에러 로그에 포함되는 로그 레벨은 LogLevel 지시자를 사용해 설정할 수 있습니다.

LogLevel error;

다음과 같은 설정을 선택해 적용할 수 있습니다.

  1. emerg(비상): 시스템이 불안정하거나 사용 불가능한 상태일 때 발생하는 중대한 문제들을 나타냅니다. 가장 심각한 수준의 오류만 기록됩니다.
  2. alert(경고): 즉시 조치를 취해야 할 상황을 나타냅니다. 전체 시스템에 영향을 미칠 수 있는 중요한 구성 문제 등이 해당합니다.
  3. crit(중요): 하드웨어 실패(Fail)나 주요 시스템 구성 오류 등의 중대한 문제가 해당합니다.
  4. error(오류): 파일을 찾을 수 없거나, 권한 문제, 페이지 오류 등 일반적인 오류 메시지를 저장합니다.
  5. warn(경고): 구성 파일의 잘못된 지시어, 비효율적인 처리, 사용되지 않는 기능 등 잠재적인 문제를 알리는 경고 메시지를 저장합니다.
  6. notice(알림): 서버 시작 및 종료, 모듈 로드 등 중요하지 않지만 주목할 만한 일반적인 정보를 저장합니다.
  7. info(정보): 서버의 상태, 프로세스 정보, 추가 상세 정보 등 일반적인 운영 정보를 저장합니다.
  8. debug(디버그): 개발자 및 시스템 관리자가 문제 해결에 사용합니다. 요청 처리의 모든 단계의 상세한 정보를 저장합니다.

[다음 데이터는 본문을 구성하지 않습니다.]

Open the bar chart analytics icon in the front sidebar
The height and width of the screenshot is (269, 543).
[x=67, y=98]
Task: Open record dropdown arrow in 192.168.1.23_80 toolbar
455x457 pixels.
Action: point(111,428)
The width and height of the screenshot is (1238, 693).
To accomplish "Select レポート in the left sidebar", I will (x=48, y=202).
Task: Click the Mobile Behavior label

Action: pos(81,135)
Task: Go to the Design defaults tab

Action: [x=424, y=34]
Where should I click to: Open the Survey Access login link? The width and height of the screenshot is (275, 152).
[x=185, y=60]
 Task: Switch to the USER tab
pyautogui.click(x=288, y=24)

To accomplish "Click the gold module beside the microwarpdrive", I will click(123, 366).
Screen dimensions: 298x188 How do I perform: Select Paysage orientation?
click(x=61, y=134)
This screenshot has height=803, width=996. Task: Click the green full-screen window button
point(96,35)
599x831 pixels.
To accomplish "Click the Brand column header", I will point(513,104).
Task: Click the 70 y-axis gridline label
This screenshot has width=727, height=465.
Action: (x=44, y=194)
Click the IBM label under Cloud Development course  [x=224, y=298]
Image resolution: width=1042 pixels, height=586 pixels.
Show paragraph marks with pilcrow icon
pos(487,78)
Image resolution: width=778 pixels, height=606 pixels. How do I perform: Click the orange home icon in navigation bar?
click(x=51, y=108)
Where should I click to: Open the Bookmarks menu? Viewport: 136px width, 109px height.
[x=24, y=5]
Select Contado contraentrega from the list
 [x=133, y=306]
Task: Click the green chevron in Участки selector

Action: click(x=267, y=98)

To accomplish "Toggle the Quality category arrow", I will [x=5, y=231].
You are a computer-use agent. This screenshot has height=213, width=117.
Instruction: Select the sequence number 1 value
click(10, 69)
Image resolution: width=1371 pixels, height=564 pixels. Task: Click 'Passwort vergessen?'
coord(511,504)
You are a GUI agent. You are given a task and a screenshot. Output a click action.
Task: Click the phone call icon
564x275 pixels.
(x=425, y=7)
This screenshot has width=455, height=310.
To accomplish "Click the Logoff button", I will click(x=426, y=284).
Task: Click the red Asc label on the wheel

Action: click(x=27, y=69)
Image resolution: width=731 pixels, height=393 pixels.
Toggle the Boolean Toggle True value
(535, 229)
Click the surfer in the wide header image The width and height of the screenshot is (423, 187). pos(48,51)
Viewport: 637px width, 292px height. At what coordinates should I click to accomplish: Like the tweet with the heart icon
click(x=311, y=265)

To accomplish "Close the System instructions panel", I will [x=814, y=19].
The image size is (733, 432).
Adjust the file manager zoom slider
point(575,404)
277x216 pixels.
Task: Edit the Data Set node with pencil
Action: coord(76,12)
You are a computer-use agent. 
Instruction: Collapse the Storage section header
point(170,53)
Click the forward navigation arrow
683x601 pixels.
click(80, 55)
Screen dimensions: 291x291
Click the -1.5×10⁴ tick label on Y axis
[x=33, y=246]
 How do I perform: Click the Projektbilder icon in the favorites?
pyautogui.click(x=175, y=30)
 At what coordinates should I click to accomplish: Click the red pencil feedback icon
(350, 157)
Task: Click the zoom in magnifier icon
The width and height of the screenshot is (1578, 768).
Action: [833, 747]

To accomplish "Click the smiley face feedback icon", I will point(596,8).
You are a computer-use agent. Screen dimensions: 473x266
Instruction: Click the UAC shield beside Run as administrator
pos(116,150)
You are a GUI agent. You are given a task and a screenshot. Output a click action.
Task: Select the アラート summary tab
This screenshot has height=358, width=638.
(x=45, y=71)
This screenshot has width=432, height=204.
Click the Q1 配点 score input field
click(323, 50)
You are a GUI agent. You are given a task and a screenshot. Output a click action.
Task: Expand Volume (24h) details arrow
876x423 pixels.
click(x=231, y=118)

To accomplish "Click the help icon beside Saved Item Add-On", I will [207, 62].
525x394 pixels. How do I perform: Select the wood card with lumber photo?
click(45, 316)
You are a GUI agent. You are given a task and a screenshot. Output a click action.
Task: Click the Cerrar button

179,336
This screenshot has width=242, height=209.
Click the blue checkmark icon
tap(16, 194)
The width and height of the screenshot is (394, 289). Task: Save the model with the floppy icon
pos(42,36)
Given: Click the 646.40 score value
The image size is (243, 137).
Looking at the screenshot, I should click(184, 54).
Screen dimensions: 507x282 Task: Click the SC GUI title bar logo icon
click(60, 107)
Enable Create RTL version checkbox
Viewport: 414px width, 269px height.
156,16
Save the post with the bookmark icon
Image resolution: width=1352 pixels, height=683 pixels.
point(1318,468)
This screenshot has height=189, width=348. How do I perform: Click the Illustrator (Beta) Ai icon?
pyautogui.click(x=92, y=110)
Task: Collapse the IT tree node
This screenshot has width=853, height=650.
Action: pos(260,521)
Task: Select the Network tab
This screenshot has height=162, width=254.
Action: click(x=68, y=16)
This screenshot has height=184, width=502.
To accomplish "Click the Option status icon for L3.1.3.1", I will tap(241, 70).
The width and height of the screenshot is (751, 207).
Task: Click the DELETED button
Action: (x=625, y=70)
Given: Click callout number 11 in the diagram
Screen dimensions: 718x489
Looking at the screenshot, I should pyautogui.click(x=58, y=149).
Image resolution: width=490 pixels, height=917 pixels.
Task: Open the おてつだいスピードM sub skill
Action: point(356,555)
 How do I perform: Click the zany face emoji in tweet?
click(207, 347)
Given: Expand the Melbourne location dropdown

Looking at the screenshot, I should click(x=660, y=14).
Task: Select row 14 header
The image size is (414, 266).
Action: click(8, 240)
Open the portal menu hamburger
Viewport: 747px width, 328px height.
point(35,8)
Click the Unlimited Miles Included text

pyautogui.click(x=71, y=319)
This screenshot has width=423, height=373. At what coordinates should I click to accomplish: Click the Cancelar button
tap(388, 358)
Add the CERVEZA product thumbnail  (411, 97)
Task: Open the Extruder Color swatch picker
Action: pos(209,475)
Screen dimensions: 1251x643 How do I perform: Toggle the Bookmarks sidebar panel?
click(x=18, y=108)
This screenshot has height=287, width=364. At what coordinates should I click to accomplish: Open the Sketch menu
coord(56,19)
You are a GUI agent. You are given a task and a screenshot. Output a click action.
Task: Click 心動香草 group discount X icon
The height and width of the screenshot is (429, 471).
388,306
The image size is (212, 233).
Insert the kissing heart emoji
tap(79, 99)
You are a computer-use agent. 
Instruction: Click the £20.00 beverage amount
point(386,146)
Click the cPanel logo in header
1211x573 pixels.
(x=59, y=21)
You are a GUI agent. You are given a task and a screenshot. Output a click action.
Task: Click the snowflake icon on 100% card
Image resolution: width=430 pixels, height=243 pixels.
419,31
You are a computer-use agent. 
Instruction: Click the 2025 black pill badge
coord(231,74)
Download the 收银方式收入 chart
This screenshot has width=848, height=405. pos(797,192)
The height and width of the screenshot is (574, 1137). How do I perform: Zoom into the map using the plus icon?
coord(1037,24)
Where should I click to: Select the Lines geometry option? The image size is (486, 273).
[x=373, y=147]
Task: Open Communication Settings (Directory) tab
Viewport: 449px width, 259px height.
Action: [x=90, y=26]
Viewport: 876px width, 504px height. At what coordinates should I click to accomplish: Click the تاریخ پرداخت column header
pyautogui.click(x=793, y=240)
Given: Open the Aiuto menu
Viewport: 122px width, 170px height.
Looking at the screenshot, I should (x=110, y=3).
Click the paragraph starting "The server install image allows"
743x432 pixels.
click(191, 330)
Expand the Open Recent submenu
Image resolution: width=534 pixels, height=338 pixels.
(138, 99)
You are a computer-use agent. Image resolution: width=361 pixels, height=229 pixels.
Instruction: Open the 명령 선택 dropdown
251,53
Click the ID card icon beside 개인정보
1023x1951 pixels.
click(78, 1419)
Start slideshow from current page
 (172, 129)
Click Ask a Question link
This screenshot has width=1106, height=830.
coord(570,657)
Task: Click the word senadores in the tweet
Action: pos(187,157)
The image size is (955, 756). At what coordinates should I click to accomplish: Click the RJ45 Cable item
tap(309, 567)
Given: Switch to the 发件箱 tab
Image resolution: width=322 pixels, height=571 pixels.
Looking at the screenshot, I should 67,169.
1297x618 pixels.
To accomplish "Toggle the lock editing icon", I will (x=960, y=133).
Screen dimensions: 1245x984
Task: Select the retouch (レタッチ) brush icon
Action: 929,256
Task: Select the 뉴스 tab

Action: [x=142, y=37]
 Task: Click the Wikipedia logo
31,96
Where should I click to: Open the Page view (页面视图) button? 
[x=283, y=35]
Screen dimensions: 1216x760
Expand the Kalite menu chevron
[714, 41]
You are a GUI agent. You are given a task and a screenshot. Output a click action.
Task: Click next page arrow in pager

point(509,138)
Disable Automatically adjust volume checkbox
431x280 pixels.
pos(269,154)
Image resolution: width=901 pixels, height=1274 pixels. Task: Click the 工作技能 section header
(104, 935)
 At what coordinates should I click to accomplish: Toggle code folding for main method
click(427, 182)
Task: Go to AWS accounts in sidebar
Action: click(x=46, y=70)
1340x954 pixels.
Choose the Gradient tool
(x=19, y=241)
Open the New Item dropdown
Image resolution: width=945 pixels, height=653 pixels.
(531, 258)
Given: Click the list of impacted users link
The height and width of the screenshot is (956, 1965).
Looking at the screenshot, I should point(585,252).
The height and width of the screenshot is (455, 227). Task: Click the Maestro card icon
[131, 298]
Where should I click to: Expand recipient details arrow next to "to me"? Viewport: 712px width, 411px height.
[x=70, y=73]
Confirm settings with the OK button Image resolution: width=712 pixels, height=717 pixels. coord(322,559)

아파치 HTTP 서버의 기본값은 warn입니다. 보통 errorwarn 사이에서 필요한 설정 값을 결정하면 됩니다. 참고로 앞 설정 값은 뒷 단계 번호가 앞 단계 번호의 내용을 포함하므로 숫자가 클수록 로그 파일의 용량이 커집니다. 즉, 무조건 많은 내용을 담는 설정 값이 아닌 서비스에 맞는 설정 값을 정할 필요가 있습니다.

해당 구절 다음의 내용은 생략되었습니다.